What is expected → Please count the lines in the entries below that contain the string "size", matching case, and reply with that number alone.
-- START OF Information given --
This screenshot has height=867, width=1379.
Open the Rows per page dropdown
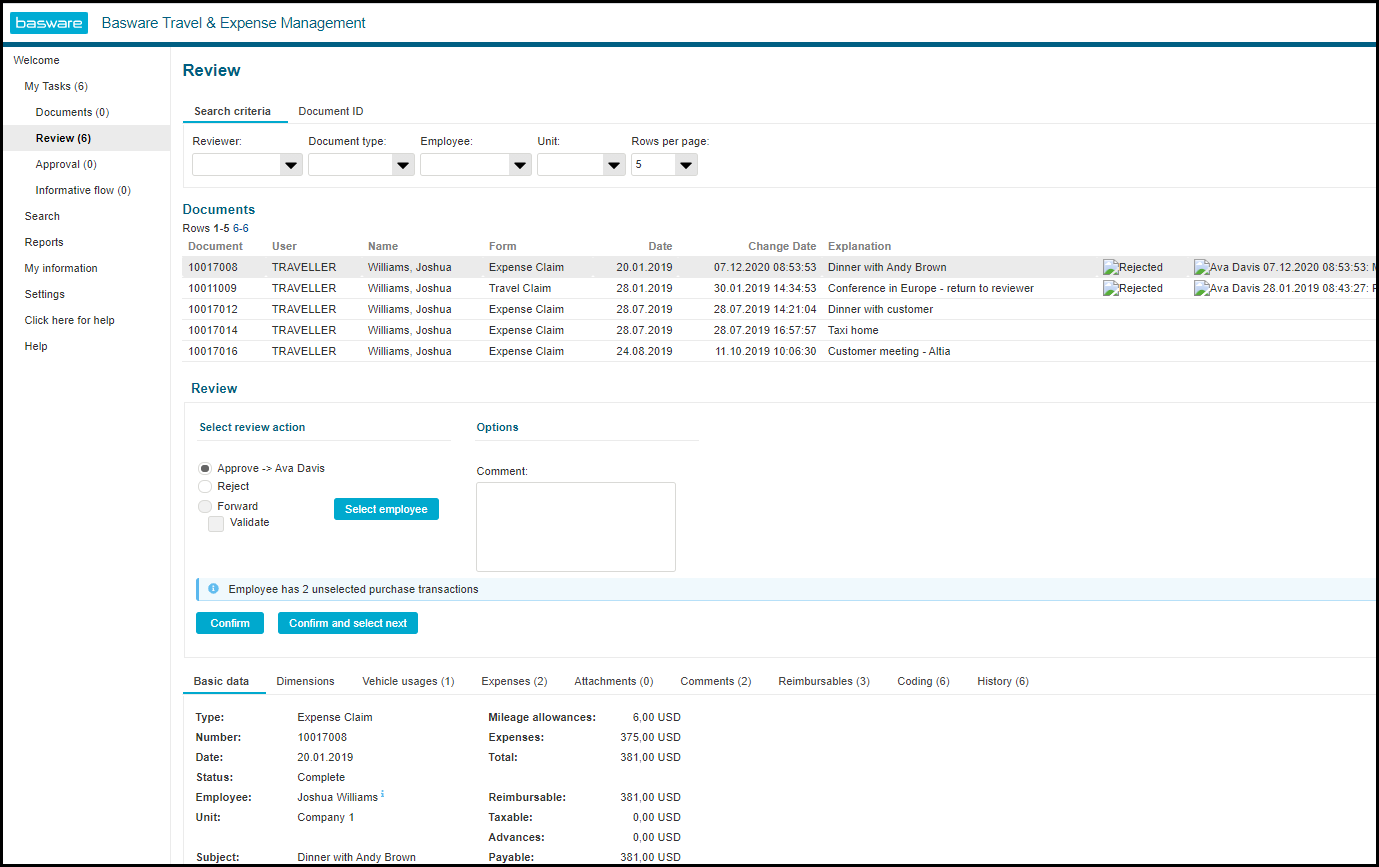(664, 165)
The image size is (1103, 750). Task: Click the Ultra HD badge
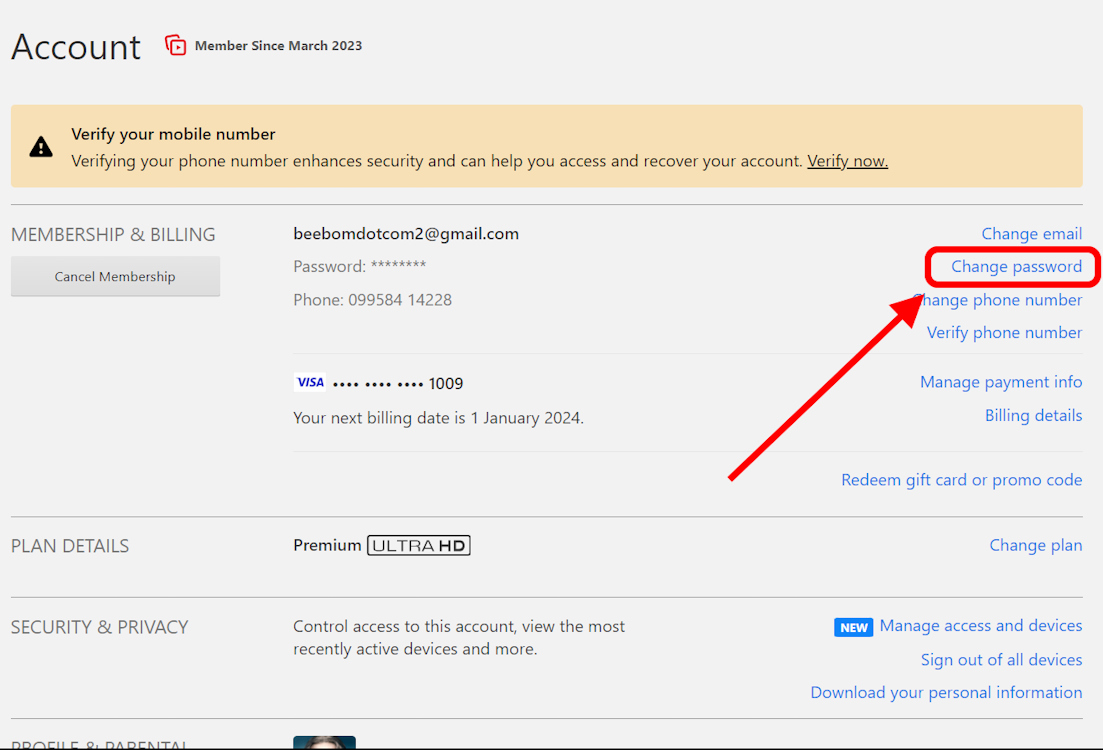coord(418,545)
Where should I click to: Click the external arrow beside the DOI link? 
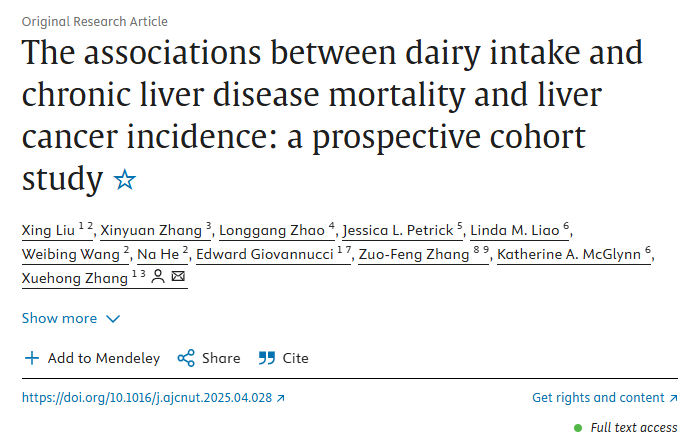pos(281,398)
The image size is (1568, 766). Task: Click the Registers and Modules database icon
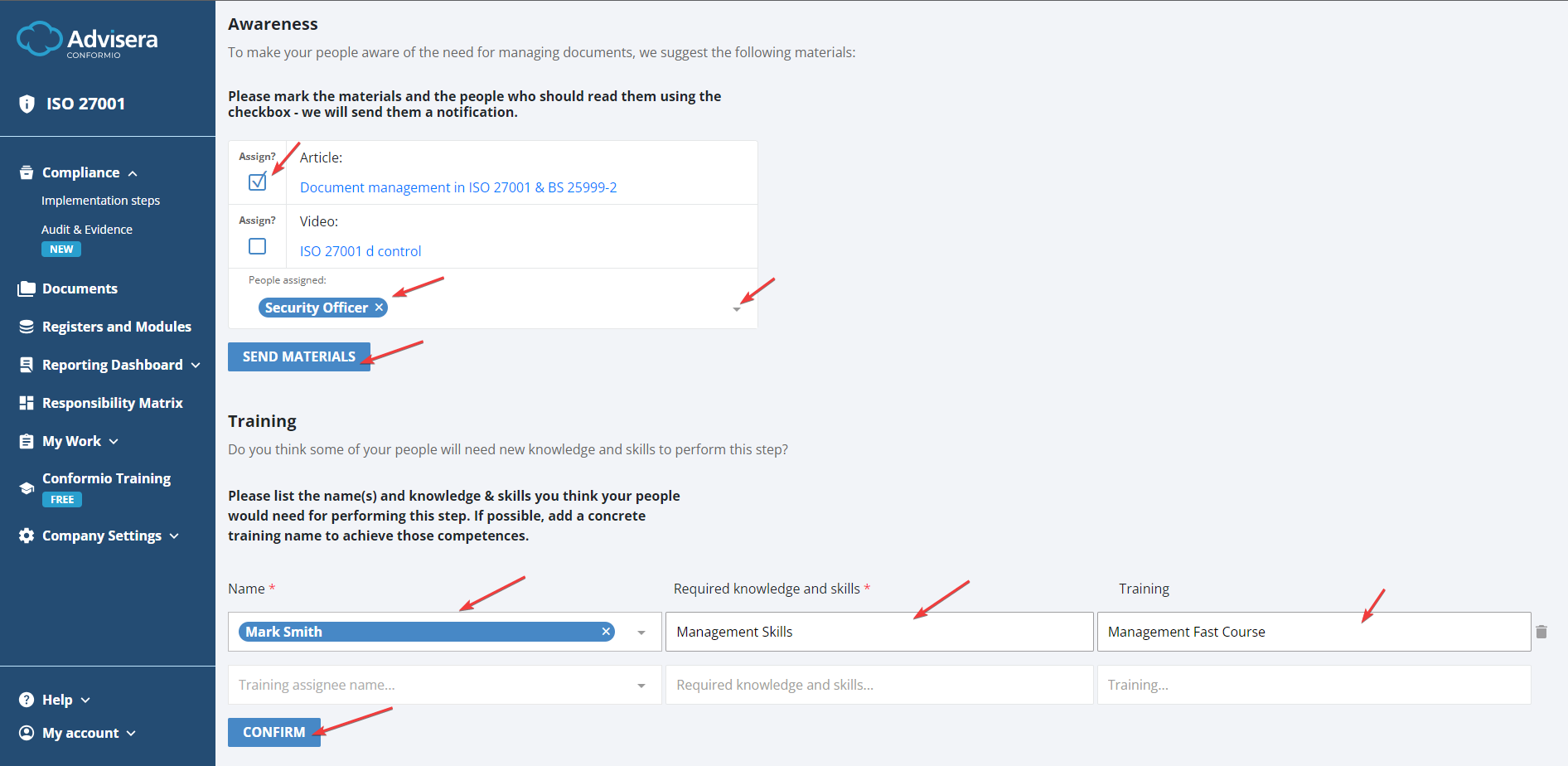point(27,327)
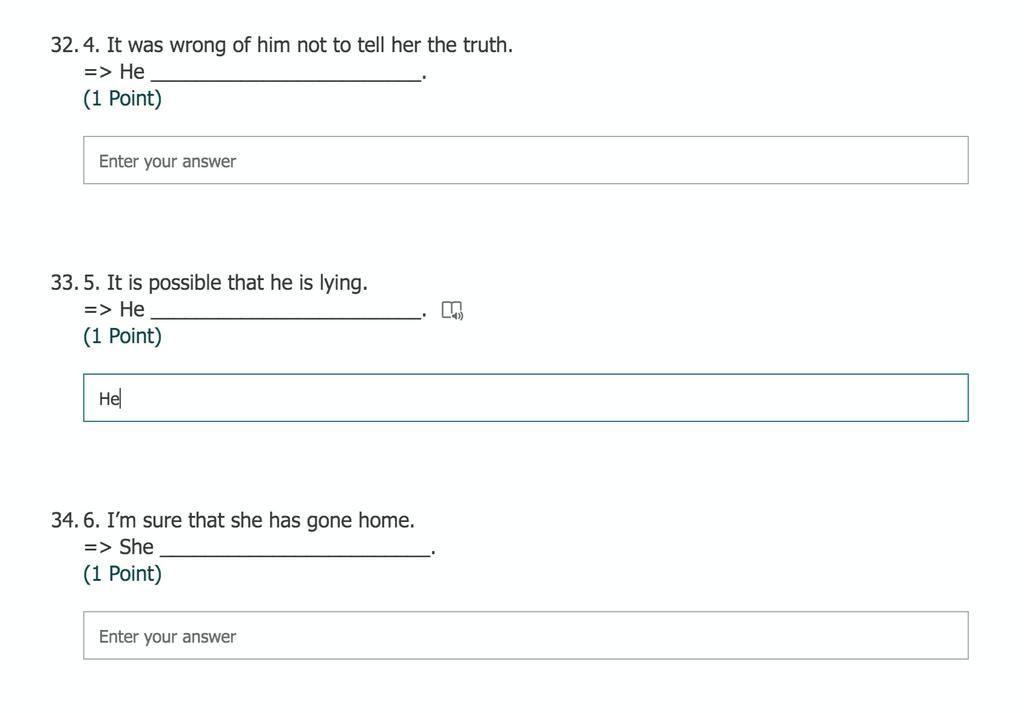Click the question number '32.'
The image size is (1024, 713).
(65, 45)
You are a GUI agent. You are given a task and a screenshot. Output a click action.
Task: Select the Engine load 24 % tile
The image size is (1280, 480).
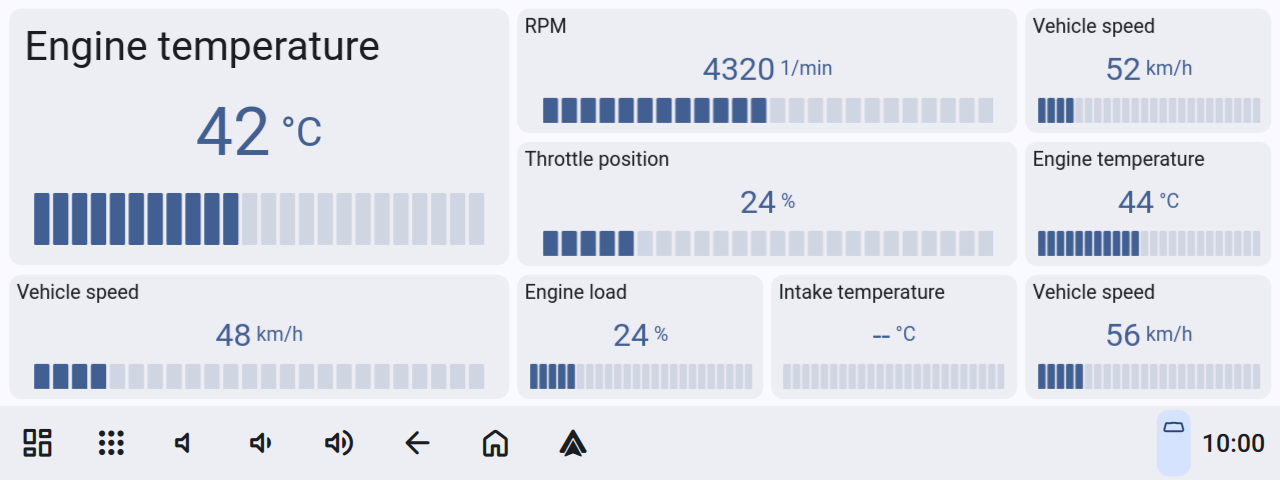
-- END OF Information given --
Task response → 4